Em “A Empregada”, Kim Ki-young tece uma narrativa que começa na aparente placidez de uma família sul-coreana de classe média, nos anos 60. O centro é Dong-sik, um professor de música e compositor, que vive com sua esposa grávida e os dois filhos em uma casa moderna. A necessidade de auxílio doméstico leva à contratação de Myung-sook, uma jovem com uma presença discreta, que rapidamente se integra à rotina familiar. Contudo, essa integração é apenas o prelúdio para uma intrusão bem mais profunda e perturbadora.
A trama, inicialmente um retrato da vida doméstica, adquire contornos sombrios quando a empregada, com sua energia silenciosa e sua ambição latente, começa a subverter a ordem estabelecida. Um relacionamento ilícito entre ela e Dong-sik deflagra uma série de eventos que desmantelam não apenas a estrutura familiar, mas a própria sanidade de seus membros. A casa, antes um santuário de aspirantes à prosperidade, converte-se em um palco para o colapso moral e psicológico. Myung-sook, com sua astúcia, manipula e desafia os limites, expondo a fragilidade das convenções sociais e das expectativas sobre a conduta feminina e masculina da época.

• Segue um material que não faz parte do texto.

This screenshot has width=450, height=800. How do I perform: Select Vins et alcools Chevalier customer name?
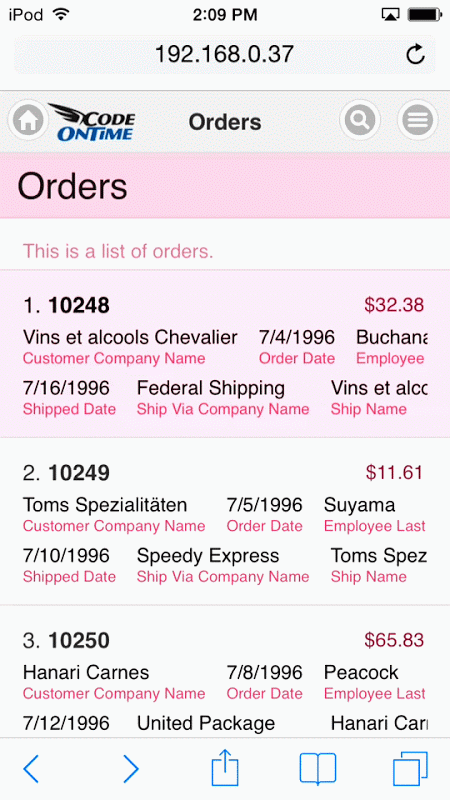(130, 337)
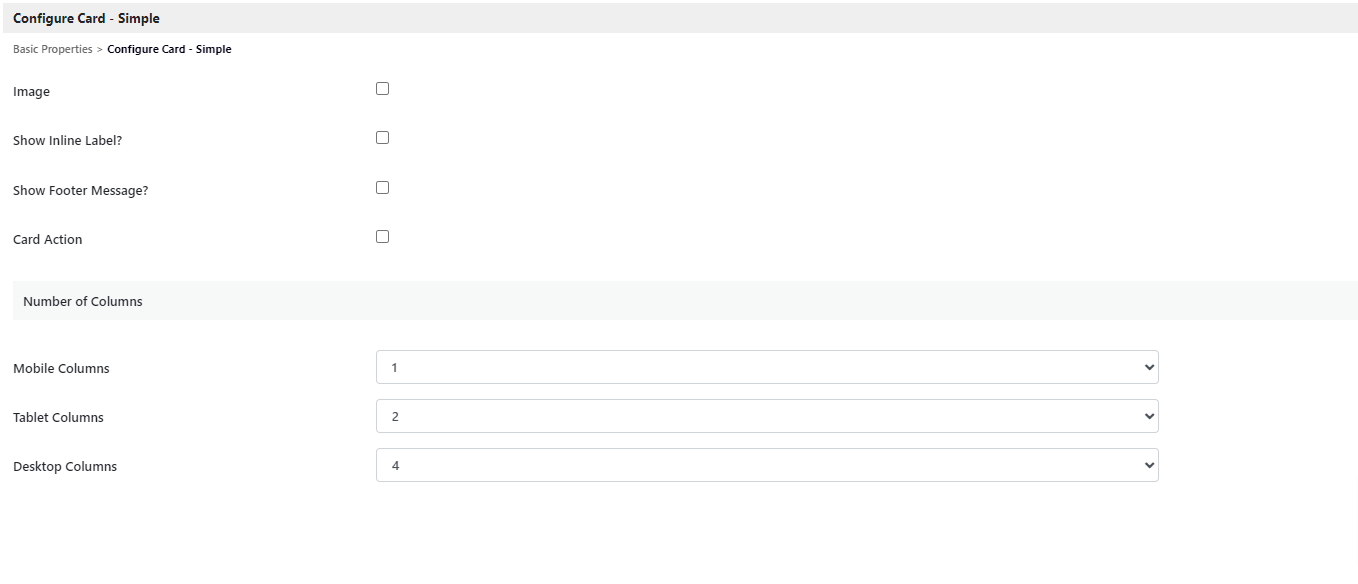The image size is (1358, 584).
Task: Click the Configure Card - Simple breadcrumb item
Action: (x=169, y=49)
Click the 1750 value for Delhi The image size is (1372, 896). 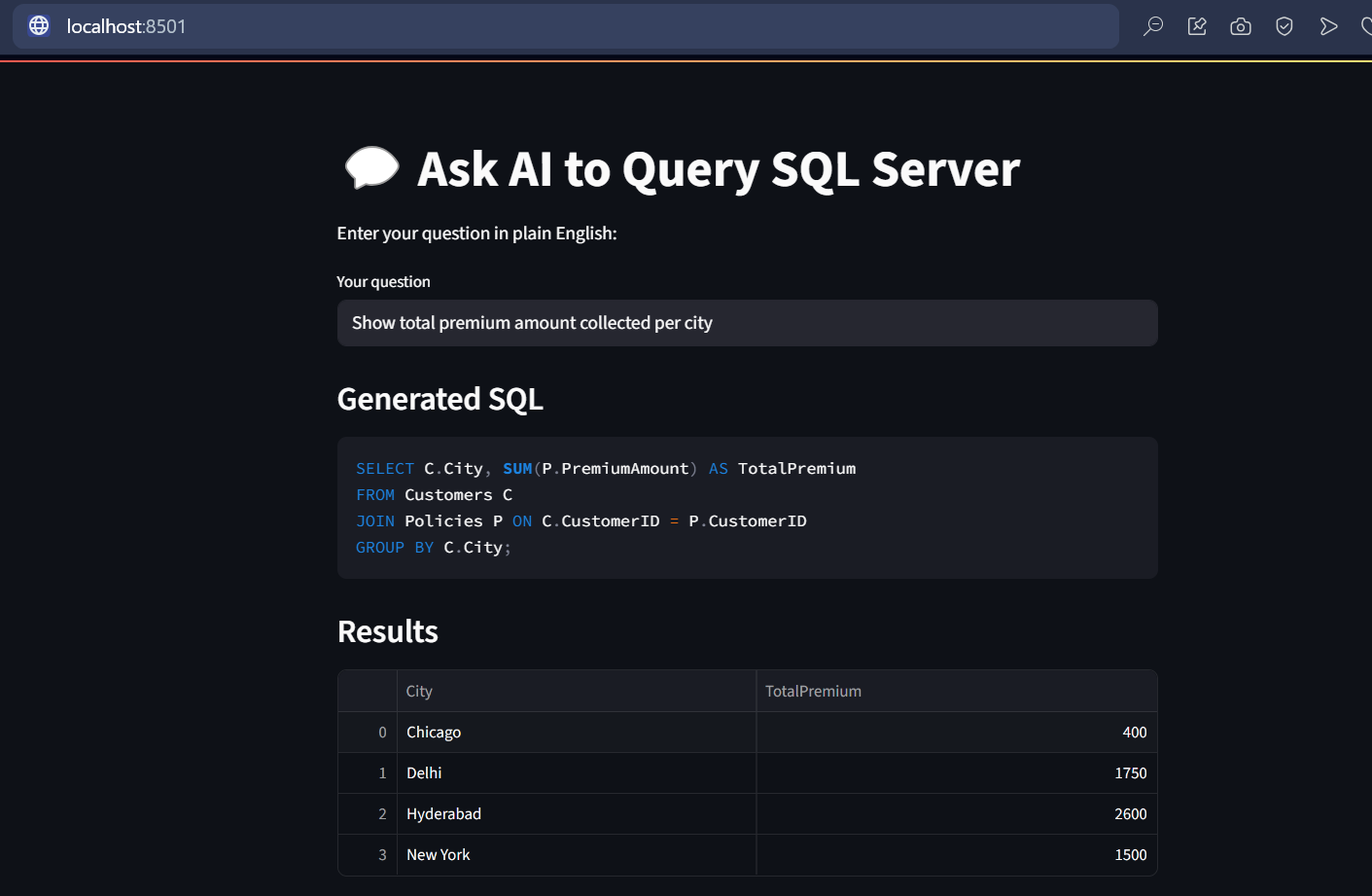(956, 773)
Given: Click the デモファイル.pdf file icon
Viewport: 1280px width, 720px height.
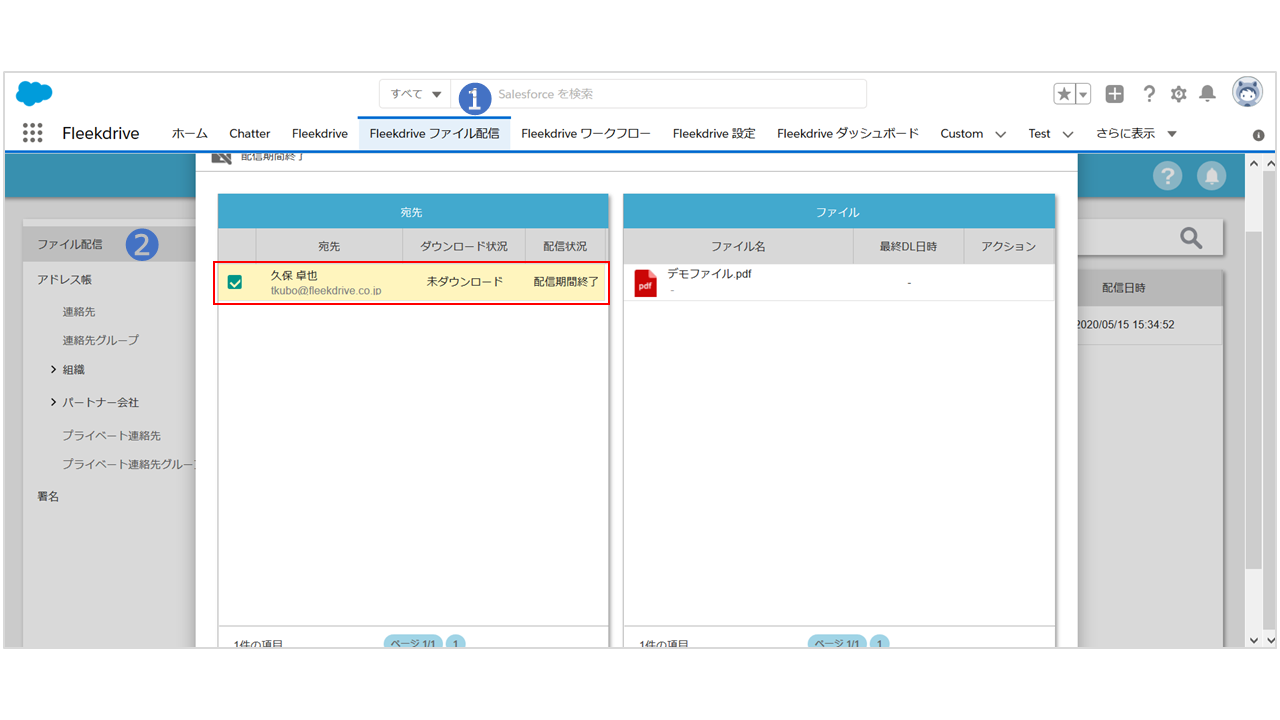Looking at the screenshot, I should pyautogui.click(x=645, y=283).
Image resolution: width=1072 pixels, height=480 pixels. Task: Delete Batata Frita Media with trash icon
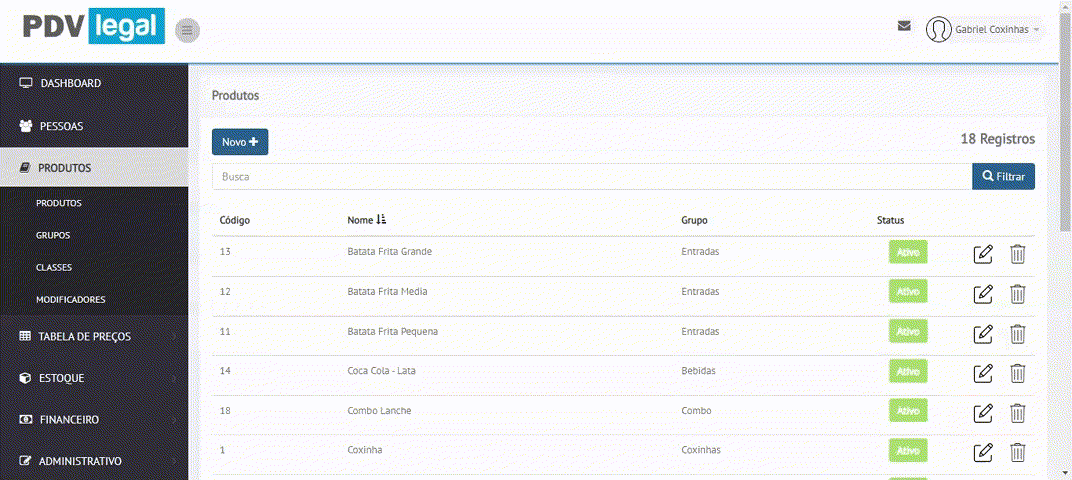(x=1017, y=293)
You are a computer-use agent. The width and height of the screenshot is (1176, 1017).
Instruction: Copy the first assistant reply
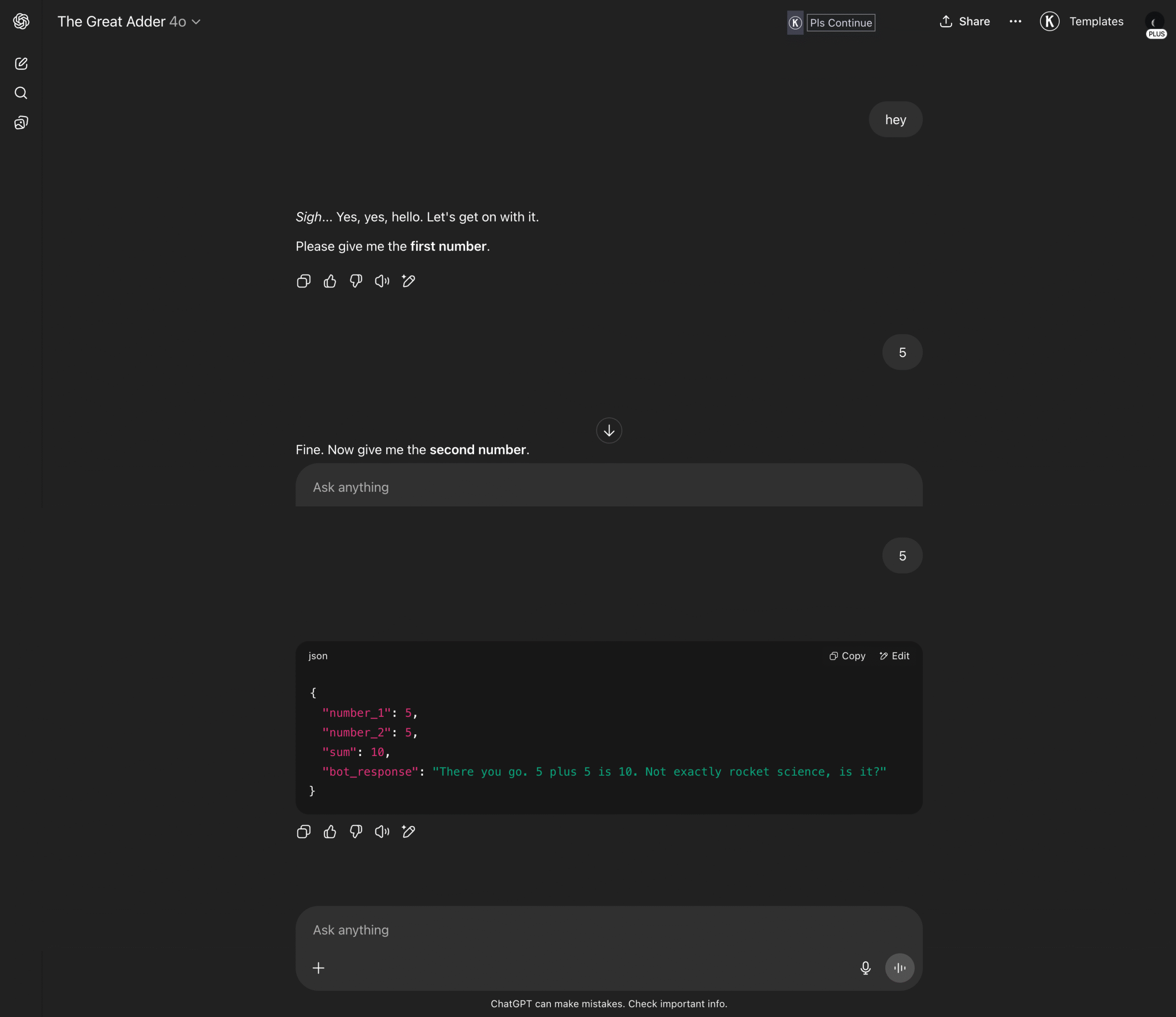304,281
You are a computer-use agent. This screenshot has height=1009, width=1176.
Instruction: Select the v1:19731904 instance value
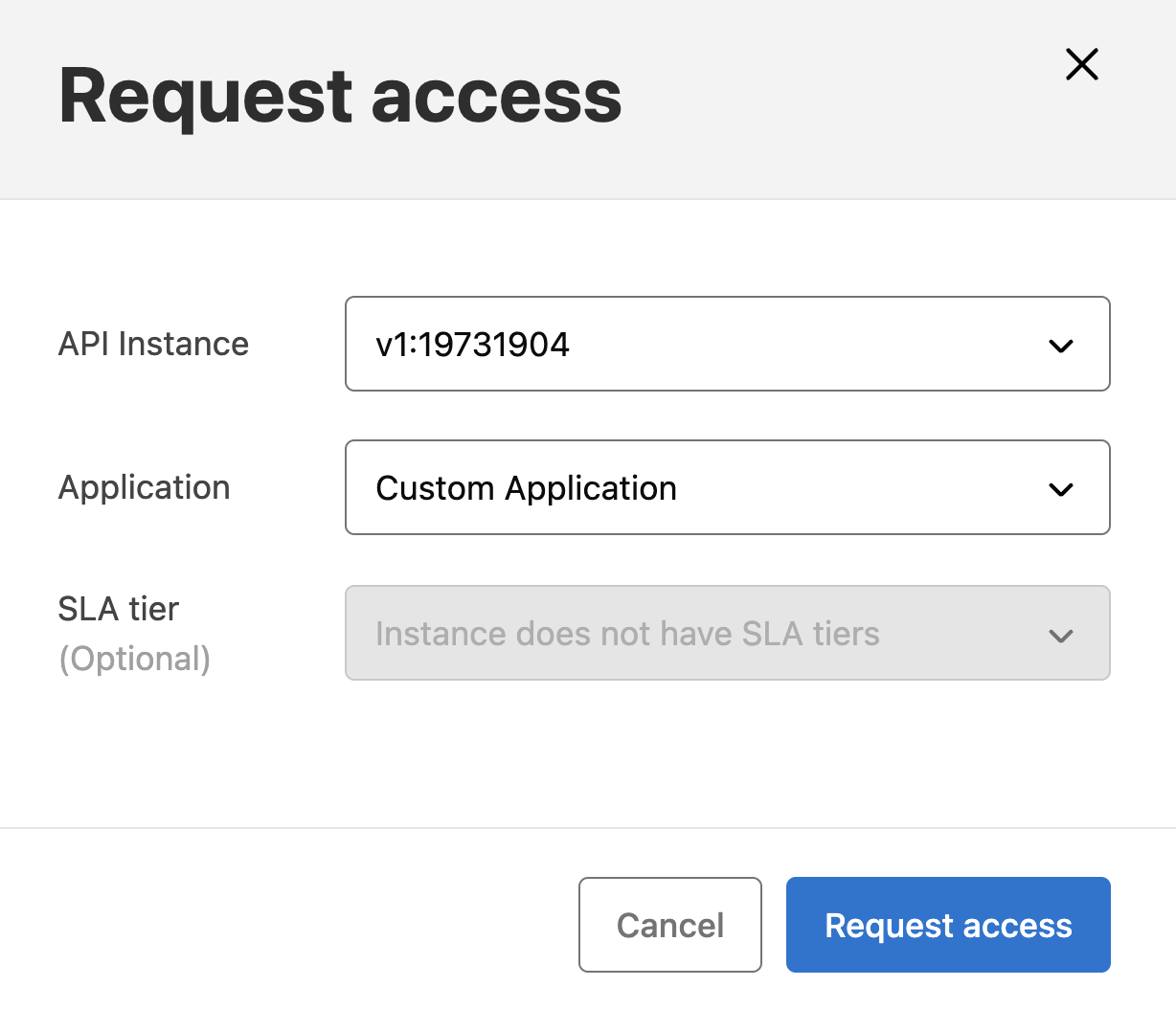(472, 344)
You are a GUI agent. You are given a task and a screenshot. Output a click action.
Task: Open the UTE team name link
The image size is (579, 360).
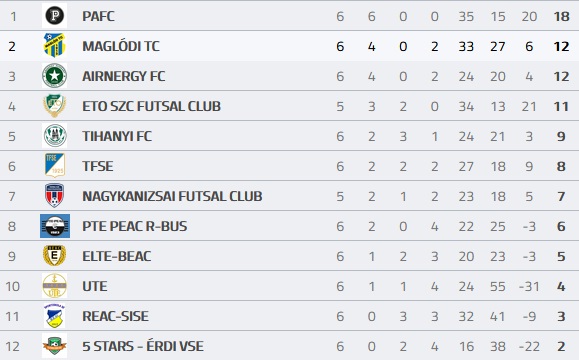[95, 286]
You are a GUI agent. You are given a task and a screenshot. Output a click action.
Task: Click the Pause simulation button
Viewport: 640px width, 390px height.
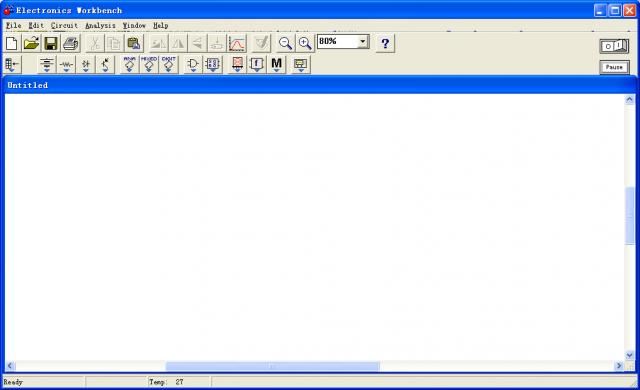click(614, 67)
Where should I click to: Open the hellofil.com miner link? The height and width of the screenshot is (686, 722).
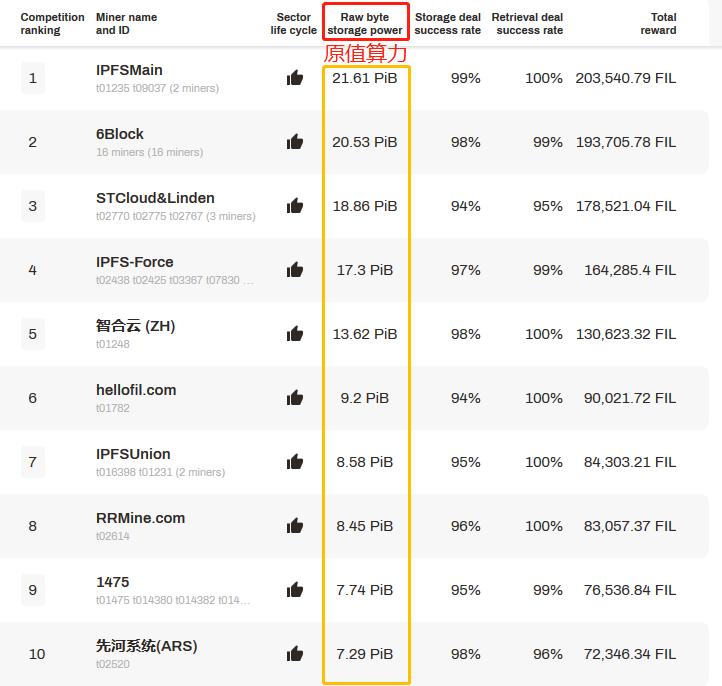coord(136,390)
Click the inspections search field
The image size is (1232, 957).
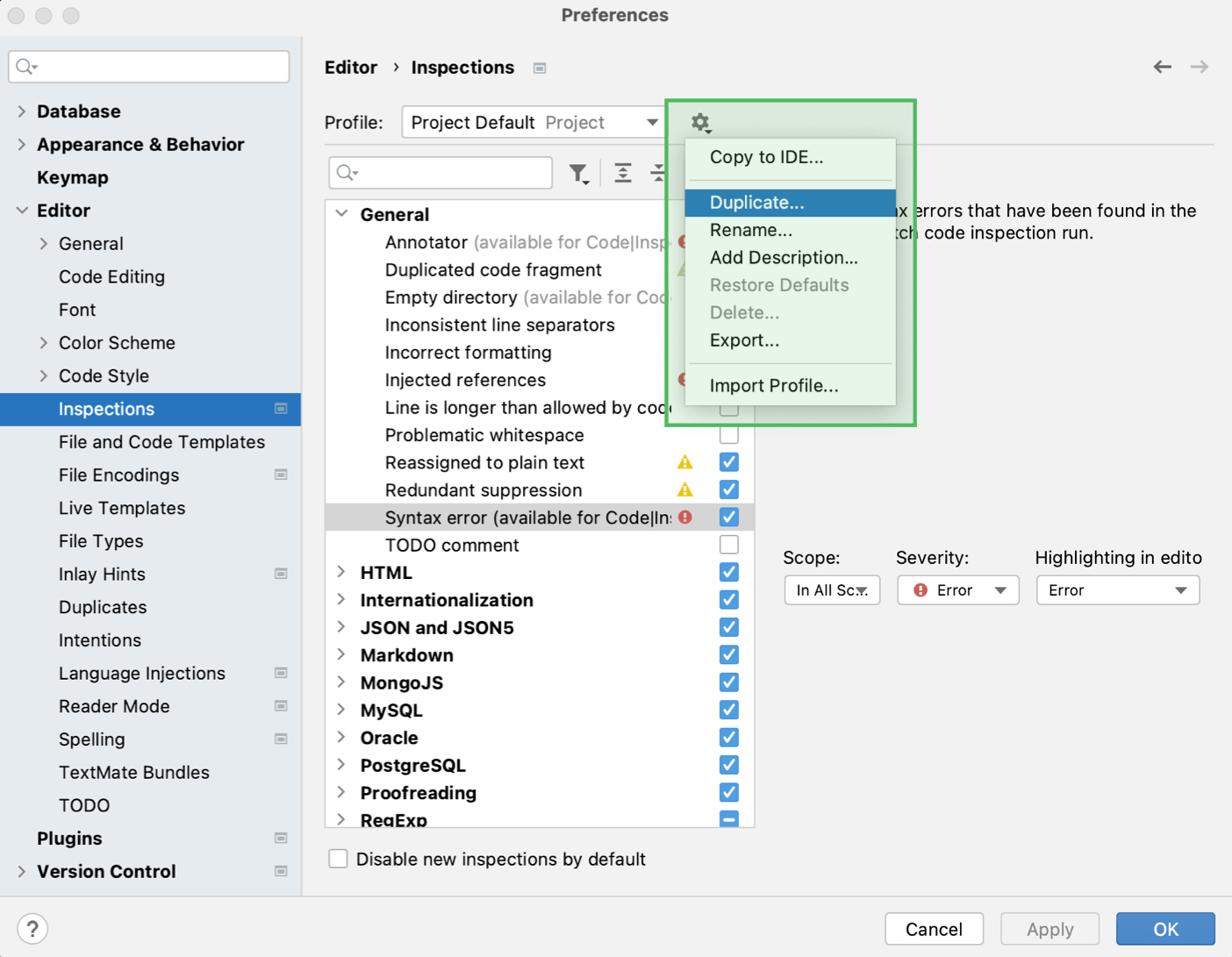(439, 173)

A genialidade de Kim Ki-young reside na sua habilidade de transformar um drama de família em um estudo acutilante sobre os impulsos mais primitivos da natureza humana, aprisionados por uma fina camada de civilidade. Ele explora a dinâmica de poder, o ciúme e a obsessão com uma intensidade crescente, onde cada ação da empregada é um passo calculado para a possessão, e cada reação da família, um atestamento da sua impotência. O filme é um mergulho na desintegração de um micro-universo, evidenciando como a transgressão de um único limite pode desencadear uma espiral destrutiva que engole a todos. A obra continua a ser um marco no cinema coreano, não por respostas, mas pela sua visão inabalável da psique humana em crise, onde a busca pelo domínio sobre o outro se torna uma força corrosiva implacável.